Download this file, which is an sql database for movies. It contains information about the the movies as well as reviews for the movies.
Make sure to save the file to an appropriate folder: perhaps 'class14_files'
First, take a quick look at this documentation on using sqlite3 in python.
Next, create an empty database called movie_db.
import sqlite3
# connect to a database (or create it, if it doesn't already exist)
con = sqlite3.connect('movie_db.db')
#generate a 'live' cursor that can execute commands as if you were entering them in the sqlite terminal
cur = con.cursor()
If you just created an empty database, you can load an .sql datafile into it by reading and executing the string contained in the file in sqlite3.
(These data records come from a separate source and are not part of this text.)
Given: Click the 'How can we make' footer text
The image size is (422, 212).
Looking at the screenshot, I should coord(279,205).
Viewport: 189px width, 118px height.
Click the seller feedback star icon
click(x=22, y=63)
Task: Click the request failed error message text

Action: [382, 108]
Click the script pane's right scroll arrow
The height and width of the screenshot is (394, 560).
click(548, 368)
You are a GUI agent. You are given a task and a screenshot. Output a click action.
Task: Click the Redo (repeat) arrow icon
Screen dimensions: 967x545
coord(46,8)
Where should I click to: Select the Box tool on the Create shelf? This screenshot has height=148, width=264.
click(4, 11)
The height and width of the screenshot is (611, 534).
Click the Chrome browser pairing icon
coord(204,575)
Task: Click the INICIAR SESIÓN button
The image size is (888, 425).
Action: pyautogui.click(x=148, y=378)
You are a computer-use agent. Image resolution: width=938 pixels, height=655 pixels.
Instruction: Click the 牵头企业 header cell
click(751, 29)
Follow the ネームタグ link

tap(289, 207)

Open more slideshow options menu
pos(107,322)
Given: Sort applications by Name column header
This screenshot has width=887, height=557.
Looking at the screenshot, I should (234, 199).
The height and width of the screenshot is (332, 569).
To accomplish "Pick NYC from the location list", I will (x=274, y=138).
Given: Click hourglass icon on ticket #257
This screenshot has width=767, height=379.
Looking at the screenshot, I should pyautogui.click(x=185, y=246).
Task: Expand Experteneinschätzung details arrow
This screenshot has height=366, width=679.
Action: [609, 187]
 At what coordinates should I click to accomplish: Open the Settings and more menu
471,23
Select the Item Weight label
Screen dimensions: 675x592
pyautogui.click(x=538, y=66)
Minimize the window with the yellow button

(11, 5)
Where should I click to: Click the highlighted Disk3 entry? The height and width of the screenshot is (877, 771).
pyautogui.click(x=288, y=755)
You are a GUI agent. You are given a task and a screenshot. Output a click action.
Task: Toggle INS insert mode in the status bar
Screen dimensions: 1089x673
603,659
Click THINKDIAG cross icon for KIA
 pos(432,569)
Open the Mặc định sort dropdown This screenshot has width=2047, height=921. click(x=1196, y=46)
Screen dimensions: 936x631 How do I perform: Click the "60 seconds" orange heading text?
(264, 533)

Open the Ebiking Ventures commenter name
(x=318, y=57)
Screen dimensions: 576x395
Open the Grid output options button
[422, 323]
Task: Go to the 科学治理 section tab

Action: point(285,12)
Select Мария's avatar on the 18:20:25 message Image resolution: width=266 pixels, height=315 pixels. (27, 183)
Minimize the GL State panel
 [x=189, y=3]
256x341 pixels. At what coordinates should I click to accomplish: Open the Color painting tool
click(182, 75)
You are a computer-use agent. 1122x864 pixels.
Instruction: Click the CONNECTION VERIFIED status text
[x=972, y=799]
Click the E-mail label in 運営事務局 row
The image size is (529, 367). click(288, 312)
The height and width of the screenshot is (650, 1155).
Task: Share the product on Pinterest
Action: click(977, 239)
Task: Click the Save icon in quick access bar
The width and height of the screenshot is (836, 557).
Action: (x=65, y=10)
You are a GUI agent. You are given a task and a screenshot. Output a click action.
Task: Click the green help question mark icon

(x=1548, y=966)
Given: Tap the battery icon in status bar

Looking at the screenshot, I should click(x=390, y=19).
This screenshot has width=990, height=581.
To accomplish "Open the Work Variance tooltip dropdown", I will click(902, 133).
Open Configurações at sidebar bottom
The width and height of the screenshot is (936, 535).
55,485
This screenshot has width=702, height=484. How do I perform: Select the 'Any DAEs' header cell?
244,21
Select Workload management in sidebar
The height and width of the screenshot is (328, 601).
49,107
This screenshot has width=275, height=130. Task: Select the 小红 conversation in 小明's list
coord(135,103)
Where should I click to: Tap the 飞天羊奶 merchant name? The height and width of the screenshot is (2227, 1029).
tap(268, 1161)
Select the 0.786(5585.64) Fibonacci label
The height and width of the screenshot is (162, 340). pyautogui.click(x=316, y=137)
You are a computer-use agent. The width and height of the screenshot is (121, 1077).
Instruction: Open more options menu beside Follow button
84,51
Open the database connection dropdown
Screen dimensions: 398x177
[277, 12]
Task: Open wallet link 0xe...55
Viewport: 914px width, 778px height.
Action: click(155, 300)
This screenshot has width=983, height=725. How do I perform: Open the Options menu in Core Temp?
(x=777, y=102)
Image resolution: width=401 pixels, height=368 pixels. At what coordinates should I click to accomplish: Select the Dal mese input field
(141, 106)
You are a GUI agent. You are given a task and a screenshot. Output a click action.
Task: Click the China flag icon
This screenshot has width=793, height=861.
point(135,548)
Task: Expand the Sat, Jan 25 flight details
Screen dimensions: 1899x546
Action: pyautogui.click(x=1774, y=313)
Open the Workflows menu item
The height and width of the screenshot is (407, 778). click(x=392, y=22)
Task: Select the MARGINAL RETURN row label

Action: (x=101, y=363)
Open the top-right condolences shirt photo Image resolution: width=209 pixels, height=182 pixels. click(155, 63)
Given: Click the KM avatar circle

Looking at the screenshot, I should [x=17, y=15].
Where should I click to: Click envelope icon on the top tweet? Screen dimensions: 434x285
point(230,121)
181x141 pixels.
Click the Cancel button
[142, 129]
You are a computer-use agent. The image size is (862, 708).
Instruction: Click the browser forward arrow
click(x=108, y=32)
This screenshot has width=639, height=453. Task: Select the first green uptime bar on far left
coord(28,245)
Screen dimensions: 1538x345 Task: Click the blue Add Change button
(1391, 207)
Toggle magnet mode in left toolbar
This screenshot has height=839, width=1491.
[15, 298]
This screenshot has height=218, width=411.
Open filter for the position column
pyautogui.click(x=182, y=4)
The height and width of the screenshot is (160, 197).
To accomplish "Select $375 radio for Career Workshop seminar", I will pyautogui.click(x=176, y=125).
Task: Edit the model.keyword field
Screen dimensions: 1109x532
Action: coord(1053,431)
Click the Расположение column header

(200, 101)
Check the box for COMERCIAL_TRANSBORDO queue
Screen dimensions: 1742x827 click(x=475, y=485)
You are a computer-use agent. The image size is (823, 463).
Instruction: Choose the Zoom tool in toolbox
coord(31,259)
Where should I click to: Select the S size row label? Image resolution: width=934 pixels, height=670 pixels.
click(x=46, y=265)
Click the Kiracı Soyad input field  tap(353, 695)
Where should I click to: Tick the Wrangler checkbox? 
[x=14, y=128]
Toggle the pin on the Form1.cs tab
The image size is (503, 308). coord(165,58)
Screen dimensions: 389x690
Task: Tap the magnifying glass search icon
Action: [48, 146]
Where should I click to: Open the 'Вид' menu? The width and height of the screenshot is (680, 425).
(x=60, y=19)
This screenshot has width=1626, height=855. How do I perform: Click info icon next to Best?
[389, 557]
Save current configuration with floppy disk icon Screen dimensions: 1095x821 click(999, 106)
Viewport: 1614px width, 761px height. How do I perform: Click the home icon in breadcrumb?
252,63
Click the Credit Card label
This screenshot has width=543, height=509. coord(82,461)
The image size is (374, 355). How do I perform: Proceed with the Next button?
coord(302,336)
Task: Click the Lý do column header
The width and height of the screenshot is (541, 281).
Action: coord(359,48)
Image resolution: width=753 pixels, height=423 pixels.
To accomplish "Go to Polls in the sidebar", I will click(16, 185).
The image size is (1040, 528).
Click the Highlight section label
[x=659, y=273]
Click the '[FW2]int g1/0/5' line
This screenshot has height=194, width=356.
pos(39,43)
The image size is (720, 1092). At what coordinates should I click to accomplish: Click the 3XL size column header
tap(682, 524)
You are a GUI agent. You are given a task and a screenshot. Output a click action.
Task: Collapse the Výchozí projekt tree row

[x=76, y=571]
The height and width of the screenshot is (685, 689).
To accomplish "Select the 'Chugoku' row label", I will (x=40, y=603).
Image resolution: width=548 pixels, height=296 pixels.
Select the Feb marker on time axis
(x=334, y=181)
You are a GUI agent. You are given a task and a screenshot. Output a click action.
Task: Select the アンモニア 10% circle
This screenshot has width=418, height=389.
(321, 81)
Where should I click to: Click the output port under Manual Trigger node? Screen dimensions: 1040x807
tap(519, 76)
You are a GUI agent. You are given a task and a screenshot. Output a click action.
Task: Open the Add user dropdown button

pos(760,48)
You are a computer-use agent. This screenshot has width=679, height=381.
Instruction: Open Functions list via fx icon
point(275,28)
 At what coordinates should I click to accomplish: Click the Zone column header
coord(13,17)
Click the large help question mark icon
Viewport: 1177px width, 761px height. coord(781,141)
First, you can load the .sql file into a string.
#run the following only once for your .db to load the .sql data into it
with open("movie_db.sql") as f:
sql_data = f.read()
print(sql_data[0:400],10)
Next, you can execute the string in sqlite, which parses the .sql file into a database. Note that the .sql file essentially just contains code for sql. In other words, you could enter the lines in the .sql file, line by line, into the sqlite> prompt, and it would create alse create the correct database. Theres's no need to do that here. We can exucute all the commands from the .sql file with one command:
cur.executescript(sql_data);
Now we can create and run queries using an easier interface.
cur.execute("SELECT name FROM sqlite_master WHERE type='table';")
What happened? You need to handle the output to view it. Use fetchall()
cur.execute("SELECT name FROM sqlite_master WHERE type='table';")
cur.fetchall()
As you can see. There are 3 tables. Let's use pandas to make the viewing of these tables much nicer!
import pandas
pandas.set_option('display.max_rows',6)
def sql_request(q):
cur.execute(q)
return pandas.DataFrame(cur.fetchall(),columns=[d[0] for d in cur.description]) # just using Pandas for nice tabular display of results, nothing more
Now we can just sql_request() to make request and have a nice display
sql_request("SELECT name FROM sqlite_master WHERE type='table';")
sql_request("SELECT * FROM Movie;")
sql_request("SELECT * FROM Reviewer;")
sql_request("SELECT * FROM Rating;")
Now let's consider a more difficult query:
query = "select * from movie,rating,reviewer on movie.movieID=rating.movieID;"
sql_request(query)
Note that the rater ids are not lined up. Lets now force this:
query = "select * from movie,rating,reviewer on movie.movieid=rating.movieid and rating.raterID=reviewer.raterID"
sql_request(query)
We can sort these results by year
query = "select * from movie,rating,reviewer on movie.movieid=rating.movieid and rating.raterID=reviewer.raterID order by year"
sql_request(query)
We can sort these results by descending year
query = "select * from movie,rating,reviewer on movie.movieid=rating.movieid and rating.raterID=reviewer.raterID order by year desc"
sql_request(query)
We can sort the results by year descending, and then by title:
query = "select * from movie,rating,reviewer on movie.movieid=rating.movieid and rating.raterid=reviewer.raterid order by year desc, title"
sql_request(query)
1. Write a query that returns movies released after 2015.
**Hint, you should find 6 of them.
query1 = .....
sql_request(query1)
2. Write a query that returns information about the movies and ratings in which the rating was 5 stars.
**Hint 1: You should find that there are 28 such ratings.
**Hint 2: Make sure the movie ids match.
query2 = .....
sql_request(query2)
3. Write a query that returns all movies related to Harry Potter, and order the results by title.
*Hint: You should find 8 of them.
query3 = ....
sql_request(query3)
4. Write a query that returns all movies related to Harry Potter, and order the results by year (in descending order).
query4 = ....
sql_request(query4)
5. Write a query that returns for only the Harry Potter movies, their (a) movie title, (b) rating in stars, and (c) reviewer name.
*Hint 1: The raterIDs and movieIDs should all match.
**Hint 2: Your request should return only 2 reviews.
***Hint 3: I recommend using ON and placing all constraints in parantheses ().
query5 = ...
sql_request(query5)